I’m most familiar with schedule chicken that happens in meetings. Usually in a project status meeting, with the project manager and the project team, especially where the meeting is a form of serial status, everyone claims they’re on time. But the reality is that each person is waiting for another person to explain why he or she is not ready. In that case, each person graciously says, “Oh, that’s fine with me if you take an extra week or two or three. No problem.” Of course it’s no problem, if everyone else needs more time.

But I just learned of another schedule chicken. In this case, everyone claims to be on time. And, the developers are checking in code every night and building every night. But imagine there’s a milestone, named something like “code freeze.” After code freeze, you can’t add any more code, all you can do is fix the code that already exists. The day before code freeze, developers check in two to four times as much code as they had any of the previous days before. The results? Sure, you “met” the code freeze milestone, but the build doesn’t work, or even worse, you can no longer build. You spend the next week or two (at one of my clients, it was up to three weeks) fixing the code just so you have a successful build. Now that you have a working build (some time later than the testers expected), the testers find all kinds of problems.

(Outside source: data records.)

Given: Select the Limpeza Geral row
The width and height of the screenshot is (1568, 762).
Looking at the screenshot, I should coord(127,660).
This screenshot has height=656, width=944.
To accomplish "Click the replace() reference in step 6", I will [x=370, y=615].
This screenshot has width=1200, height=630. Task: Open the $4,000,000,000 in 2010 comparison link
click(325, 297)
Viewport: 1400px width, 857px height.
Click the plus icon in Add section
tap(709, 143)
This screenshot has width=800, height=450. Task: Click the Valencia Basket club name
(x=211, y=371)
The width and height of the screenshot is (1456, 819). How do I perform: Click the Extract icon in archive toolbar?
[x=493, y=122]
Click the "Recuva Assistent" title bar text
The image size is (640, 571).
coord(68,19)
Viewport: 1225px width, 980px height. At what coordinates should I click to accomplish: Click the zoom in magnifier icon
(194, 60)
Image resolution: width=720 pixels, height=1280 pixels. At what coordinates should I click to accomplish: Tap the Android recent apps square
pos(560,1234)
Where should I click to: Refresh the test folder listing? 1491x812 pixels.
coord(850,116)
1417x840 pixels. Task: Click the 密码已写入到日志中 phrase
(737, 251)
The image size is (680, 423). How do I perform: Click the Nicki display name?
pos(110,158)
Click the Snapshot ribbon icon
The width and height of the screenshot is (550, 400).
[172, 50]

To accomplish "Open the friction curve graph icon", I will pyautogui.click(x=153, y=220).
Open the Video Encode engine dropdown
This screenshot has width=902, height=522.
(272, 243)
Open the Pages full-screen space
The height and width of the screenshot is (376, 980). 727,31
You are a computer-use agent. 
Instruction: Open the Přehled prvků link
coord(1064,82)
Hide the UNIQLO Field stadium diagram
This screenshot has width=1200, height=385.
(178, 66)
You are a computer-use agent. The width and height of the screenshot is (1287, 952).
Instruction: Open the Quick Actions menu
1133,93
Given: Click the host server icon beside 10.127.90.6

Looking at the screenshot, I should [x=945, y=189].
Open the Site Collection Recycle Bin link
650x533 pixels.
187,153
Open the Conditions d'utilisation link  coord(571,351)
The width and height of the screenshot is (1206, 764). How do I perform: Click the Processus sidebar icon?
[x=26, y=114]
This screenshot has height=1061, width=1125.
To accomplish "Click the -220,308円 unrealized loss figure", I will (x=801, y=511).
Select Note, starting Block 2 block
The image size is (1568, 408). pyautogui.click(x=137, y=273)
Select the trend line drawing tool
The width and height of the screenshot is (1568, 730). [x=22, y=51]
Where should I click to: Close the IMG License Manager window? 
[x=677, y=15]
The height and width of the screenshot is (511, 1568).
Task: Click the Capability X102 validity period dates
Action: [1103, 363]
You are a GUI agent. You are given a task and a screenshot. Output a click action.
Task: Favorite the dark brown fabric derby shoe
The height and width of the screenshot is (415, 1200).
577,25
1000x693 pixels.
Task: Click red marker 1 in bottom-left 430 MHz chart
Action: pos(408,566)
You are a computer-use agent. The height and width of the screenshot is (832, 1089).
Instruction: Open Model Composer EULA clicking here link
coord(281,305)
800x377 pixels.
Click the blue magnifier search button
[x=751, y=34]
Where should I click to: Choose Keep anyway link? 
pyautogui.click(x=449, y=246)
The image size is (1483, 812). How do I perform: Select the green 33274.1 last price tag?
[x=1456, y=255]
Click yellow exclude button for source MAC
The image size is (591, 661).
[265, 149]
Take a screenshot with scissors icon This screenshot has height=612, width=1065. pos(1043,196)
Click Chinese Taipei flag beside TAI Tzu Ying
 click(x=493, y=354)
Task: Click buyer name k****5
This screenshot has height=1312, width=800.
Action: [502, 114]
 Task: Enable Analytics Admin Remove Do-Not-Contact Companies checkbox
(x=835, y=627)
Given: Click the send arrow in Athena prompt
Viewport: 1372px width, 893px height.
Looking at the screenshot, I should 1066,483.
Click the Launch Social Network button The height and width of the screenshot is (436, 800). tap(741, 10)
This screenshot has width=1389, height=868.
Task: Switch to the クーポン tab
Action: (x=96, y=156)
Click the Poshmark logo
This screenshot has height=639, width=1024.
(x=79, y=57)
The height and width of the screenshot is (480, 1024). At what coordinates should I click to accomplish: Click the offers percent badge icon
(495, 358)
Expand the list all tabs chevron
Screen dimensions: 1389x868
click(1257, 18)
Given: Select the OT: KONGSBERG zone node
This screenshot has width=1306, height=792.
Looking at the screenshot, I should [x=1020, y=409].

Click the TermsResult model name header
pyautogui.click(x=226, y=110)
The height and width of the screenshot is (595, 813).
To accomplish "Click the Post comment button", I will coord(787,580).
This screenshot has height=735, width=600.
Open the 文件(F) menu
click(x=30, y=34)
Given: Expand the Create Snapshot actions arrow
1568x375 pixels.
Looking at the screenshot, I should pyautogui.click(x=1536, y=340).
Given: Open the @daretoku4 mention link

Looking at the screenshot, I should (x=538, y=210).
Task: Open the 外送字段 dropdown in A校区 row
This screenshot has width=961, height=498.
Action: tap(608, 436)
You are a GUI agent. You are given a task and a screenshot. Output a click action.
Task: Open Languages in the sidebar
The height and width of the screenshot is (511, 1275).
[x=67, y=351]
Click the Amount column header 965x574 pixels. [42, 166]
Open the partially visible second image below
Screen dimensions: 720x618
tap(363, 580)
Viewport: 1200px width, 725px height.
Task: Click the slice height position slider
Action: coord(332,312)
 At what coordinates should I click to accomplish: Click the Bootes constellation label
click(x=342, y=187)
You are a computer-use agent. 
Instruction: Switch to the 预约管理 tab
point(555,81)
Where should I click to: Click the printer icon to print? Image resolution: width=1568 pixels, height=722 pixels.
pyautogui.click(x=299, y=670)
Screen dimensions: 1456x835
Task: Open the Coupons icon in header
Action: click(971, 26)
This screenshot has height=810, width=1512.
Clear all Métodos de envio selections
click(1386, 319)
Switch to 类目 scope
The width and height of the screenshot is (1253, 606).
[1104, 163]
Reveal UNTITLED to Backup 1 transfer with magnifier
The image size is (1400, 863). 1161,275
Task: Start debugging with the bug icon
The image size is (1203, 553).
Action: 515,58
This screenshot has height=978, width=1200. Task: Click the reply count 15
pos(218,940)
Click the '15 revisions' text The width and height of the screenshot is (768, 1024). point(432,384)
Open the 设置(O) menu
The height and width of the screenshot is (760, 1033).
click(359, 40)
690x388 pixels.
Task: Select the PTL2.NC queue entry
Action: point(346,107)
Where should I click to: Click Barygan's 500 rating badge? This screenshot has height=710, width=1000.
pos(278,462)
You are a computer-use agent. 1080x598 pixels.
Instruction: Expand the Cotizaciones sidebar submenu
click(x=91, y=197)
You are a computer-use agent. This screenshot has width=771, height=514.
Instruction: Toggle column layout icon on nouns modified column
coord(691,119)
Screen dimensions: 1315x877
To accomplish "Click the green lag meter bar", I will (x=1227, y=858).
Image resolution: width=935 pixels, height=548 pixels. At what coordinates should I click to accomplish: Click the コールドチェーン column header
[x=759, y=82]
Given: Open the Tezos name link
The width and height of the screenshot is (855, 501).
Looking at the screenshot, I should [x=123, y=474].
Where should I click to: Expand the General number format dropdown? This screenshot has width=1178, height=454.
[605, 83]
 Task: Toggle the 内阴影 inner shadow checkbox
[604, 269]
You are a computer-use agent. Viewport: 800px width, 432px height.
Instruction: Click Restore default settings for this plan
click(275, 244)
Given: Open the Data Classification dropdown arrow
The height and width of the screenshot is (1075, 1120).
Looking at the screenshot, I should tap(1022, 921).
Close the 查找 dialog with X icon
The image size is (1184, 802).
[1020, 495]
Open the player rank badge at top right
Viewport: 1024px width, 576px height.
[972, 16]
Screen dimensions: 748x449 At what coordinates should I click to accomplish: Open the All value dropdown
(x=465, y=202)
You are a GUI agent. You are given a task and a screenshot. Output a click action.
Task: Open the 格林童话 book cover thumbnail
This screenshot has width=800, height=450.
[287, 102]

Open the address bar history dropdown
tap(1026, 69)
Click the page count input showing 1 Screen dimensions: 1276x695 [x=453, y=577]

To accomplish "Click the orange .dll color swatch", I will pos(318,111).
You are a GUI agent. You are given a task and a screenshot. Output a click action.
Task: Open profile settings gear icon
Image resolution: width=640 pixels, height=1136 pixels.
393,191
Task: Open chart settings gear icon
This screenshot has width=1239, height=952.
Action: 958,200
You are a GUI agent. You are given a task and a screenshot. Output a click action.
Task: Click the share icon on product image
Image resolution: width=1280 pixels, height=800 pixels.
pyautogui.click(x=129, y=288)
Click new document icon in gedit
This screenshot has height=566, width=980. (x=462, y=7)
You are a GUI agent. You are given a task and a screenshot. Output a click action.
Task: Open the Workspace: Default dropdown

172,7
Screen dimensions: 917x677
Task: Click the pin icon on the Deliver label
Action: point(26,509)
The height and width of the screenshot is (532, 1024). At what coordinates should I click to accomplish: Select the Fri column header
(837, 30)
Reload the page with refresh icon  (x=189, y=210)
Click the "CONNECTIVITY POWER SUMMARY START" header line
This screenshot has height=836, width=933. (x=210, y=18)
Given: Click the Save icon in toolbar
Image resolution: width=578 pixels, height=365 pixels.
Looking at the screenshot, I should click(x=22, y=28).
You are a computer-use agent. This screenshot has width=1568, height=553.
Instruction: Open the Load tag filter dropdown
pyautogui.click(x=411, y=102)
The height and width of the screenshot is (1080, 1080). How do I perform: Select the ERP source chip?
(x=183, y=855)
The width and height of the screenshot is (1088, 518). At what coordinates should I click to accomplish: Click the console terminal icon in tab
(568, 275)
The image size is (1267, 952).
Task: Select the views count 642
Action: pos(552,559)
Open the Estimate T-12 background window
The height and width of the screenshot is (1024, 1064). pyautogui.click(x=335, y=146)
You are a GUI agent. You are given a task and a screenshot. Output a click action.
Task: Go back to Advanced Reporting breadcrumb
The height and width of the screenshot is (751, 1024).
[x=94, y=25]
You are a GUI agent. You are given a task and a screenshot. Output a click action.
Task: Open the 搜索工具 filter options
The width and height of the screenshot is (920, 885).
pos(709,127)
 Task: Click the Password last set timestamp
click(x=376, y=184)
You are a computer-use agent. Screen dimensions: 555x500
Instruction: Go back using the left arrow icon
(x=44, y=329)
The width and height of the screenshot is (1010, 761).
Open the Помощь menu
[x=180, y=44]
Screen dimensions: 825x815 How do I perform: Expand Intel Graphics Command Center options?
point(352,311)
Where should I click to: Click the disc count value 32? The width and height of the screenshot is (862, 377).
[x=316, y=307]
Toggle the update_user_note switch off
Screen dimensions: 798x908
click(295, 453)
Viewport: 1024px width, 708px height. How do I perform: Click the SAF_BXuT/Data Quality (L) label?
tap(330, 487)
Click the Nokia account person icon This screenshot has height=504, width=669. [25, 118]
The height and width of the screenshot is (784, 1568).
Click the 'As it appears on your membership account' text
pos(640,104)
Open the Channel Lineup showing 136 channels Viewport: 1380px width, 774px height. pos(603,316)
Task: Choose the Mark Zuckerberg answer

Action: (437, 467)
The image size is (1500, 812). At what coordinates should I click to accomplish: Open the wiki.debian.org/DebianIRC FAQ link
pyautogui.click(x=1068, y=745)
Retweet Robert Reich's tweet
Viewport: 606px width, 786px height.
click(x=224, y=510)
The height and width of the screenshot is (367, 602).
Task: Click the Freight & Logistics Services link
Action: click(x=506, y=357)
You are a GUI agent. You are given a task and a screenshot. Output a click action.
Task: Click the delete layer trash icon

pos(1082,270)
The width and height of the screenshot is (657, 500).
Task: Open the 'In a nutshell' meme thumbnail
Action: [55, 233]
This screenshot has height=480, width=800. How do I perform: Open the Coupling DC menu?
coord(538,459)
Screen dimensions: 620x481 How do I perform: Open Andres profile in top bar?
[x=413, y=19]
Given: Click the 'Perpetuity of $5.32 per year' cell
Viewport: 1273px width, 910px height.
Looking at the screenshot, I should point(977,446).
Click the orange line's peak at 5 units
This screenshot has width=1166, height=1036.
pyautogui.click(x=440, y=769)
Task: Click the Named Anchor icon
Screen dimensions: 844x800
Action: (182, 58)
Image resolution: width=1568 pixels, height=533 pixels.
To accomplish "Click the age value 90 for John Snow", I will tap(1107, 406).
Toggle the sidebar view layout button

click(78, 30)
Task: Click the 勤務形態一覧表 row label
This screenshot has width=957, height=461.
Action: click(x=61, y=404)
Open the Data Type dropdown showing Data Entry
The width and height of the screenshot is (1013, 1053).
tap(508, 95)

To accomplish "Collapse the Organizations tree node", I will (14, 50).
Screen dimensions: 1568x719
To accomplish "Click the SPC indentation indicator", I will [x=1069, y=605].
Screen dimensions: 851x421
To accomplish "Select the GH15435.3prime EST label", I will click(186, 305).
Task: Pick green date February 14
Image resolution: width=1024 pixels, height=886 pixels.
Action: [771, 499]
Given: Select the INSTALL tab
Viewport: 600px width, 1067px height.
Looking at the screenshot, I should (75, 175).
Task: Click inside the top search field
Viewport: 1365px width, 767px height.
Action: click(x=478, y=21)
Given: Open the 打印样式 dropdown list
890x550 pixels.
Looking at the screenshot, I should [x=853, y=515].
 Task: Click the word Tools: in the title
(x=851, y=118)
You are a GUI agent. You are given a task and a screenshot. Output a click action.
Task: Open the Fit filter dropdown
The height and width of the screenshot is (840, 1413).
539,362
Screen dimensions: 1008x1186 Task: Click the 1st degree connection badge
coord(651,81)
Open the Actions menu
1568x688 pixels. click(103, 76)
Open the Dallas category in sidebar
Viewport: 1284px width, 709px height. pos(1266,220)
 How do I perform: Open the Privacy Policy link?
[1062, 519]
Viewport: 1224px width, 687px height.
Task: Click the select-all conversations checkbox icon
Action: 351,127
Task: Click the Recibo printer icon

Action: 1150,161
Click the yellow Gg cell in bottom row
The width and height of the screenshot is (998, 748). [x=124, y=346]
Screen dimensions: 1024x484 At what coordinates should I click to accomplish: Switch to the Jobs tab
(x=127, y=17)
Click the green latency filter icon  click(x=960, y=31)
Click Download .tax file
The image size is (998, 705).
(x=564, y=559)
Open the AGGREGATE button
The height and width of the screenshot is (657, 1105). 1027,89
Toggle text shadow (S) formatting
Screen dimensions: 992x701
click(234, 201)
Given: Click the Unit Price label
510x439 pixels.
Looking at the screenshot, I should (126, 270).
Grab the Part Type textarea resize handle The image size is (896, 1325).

Schedule chicken occurs when PMs only measure the milestones (the date), and not the stuff that’s created (the feature set) and the progress towards creating that stuff (velocity) and how good that stuff is (the defect levels) all throughout the project. If you know how much progress people are making, you can use your sense of smell to see if all those checkins were really to make code freeze, or were developers covering their tushes to meet the milestone.

When I manage projects, I want to know the reality of the project, whether I like it or not. I don’t want to play schedule games with the project team, nor do I want them to play schedule games with me. And if you’re in senior management, or are a project sponsor, don’t make people “commit” to a project date they don’t think they can make, because you’re setting yourself up for schedule chicken.